W niektórych Biedronkach dostępne aktualnie jest także Miłosław Bezalkoholowe IPA i powiem szczerze, że trzyma poziom. Obecna warka jest mniej herbaciana niż poprzednia, ale za to jest więcej cytrusów, aromatów chmielowych i goryczki. Ta puszkowana podchodziła już pod New Englanda, ale nowa butelkowana będzie lepsza dla fanów goryczki. W tej cenie nie ma nic lepszego.
Dziś spotkało mnie w markecie miłe zaskoczenie - po chyba 4 latach (jeśli nie więcej) wrócił Guinness Original 5% alk. w butelce 0.33 L. Jeszcze nie próbowałem, ale napaliłem się, bo kiedyś piłem go regularnie z dużym smakiem. Było to moje domyślne ciemne piwo.
Pinta/Trzech Kumpli - Silver Star (East Coast IPA): piwo mające naśladować biszkopotowo - karmelowe IPA z początków piwnej rewolucji w Polsce. Aromat dosyć mocno chmielowy, po samym zapachu nie zgadłbym, że to East Coast. Czuć sporo cytrusów i żywicy. Barwa oczywiście ciasteczkowa. W smaku na pierwszy plan wysuwają się na szczęście chmiele, potem wchodzą spodziewane tutaj nuty karmelu i słodów. Goryczka mocna (dla mnie odrobinę za wysoka), ale nie zalega na szczęście. Jak ktoś tęskni za Atakiem Chmielu z 2016 roku to Silver Star go zadowoli.

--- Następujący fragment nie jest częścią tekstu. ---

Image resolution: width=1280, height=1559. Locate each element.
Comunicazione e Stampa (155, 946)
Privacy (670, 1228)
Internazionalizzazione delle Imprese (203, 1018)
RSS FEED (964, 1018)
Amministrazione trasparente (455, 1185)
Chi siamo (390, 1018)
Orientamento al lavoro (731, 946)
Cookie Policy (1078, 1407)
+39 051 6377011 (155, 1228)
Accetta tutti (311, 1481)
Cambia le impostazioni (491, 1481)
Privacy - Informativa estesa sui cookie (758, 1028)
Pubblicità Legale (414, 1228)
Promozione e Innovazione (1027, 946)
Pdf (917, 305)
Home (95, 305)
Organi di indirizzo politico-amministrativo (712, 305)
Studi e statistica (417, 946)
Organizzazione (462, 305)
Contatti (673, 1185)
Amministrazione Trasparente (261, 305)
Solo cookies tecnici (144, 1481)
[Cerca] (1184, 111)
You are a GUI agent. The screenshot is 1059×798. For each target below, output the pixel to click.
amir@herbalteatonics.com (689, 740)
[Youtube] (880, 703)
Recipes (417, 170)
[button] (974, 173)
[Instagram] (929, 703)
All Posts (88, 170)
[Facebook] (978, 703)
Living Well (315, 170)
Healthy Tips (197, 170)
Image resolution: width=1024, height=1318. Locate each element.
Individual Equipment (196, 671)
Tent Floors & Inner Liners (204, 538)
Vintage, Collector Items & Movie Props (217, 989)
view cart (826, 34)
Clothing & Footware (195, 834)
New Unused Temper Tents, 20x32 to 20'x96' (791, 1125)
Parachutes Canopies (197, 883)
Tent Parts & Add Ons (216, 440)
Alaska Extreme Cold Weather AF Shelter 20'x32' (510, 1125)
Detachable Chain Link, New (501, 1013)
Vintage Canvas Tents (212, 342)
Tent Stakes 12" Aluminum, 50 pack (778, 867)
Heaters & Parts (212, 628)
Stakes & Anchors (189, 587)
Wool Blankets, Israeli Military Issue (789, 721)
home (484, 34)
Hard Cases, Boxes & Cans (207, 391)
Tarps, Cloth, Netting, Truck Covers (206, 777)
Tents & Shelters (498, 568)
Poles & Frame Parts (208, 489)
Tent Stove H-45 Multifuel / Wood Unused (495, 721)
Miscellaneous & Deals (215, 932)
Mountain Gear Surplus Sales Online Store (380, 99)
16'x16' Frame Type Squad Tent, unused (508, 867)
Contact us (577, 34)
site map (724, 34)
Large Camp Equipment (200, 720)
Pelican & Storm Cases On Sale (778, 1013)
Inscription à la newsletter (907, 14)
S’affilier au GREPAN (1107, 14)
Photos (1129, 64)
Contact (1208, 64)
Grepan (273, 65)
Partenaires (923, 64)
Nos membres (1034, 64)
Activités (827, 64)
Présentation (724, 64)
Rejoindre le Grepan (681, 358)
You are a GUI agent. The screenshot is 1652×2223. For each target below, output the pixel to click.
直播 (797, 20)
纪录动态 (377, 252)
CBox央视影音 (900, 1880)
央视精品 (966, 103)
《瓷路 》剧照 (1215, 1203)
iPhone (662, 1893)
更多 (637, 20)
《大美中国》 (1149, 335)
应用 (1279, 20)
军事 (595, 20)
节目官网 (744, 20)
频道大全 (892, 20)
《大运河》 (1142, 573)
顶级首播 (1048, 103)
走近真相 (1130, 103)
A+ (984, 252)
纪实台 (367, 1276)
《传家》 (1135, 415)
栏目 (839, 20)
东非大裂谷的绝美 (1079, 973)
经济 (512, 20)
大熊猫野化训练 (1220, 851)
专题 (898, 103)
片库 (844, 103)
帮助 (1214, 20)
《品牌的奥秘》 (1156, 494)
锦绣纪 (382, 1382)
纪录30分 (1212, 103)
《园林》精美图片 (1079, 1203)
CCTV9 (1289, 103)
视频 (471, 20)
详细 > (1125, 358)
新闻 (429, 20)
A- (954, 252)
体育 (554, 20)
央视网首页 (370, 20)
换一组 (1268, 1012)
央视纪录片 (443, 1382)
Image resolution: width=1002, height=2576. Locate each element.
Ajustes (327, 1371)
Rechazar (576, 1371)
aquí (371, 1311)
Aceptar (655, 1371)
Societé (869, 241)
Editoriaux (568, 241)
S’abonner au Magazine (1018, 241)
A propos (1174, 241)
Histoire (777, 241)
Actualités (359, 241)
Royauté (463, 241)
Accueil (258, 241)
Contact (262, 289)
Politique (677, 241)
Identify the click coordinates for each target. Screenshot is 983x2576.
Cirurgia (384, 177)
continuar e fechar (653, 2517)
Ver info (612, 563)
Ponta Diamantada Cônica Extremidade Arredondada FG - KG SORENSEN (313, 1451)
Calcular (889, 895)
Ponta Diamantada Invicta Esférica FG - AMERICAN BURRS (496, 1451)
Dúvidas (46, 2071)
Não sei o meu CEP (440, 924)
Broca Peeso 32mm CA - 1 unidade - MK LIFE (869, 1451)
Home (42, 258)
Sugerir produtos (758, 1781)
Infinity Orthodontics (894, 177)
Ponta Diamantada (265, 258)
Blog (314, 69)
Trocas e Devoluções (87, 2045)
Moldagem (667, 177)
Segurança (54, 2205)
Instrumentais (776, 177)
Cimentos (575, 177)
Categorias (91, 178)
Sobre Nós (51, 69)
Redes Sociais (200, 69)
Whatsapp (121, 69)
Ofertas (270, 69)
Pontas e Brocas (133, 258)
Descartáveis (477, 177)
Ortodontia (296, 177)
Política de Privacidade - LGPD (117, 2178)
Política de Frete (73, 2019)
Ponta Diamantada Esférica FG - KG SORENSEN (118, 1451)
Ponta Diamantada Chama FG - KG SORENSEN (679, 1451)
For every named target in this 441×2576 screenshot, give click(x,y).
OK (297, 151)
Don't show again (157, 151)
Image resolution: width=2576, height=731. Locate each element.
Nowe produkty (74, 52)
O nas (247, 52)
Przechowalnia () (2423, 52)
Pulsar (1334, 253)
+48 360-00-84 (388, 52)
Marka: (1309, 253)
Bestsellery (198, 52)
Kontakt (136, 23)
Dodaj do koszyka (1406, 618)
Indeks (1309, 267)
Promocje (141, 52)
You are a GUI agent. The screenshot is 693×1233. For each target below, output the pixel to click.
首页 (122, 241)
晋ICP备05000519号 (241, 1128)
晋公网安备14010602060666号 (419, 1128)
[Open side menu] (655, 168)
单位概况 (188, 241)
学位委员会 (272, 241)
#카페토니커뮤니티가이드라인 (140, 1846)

Browar Fortuna - Fortunatus (Sour Cherry Wild Ale Red Wine BA): po samym zapachu wnioskowałbym, że piję czerwone wino. Po chwili dopiero spod gąszczu tanin i dębu pojawia się zapach wiśni, stajni i brettów. W smaku bardzo wytrawne, dominują kwaśne nuty, pięknie podkreślone beczką i delikatną słodyczą wiśni. Fortuna znowu robi bardzo udane piwo, choć nie tak eksperymentalne jak poprzedni Fortunatus. Smakuje lepiej niż np. kriek z Lindemansa. Czekam na zapowiedziane przez browar wymrażane barley wine z niecierpliwością.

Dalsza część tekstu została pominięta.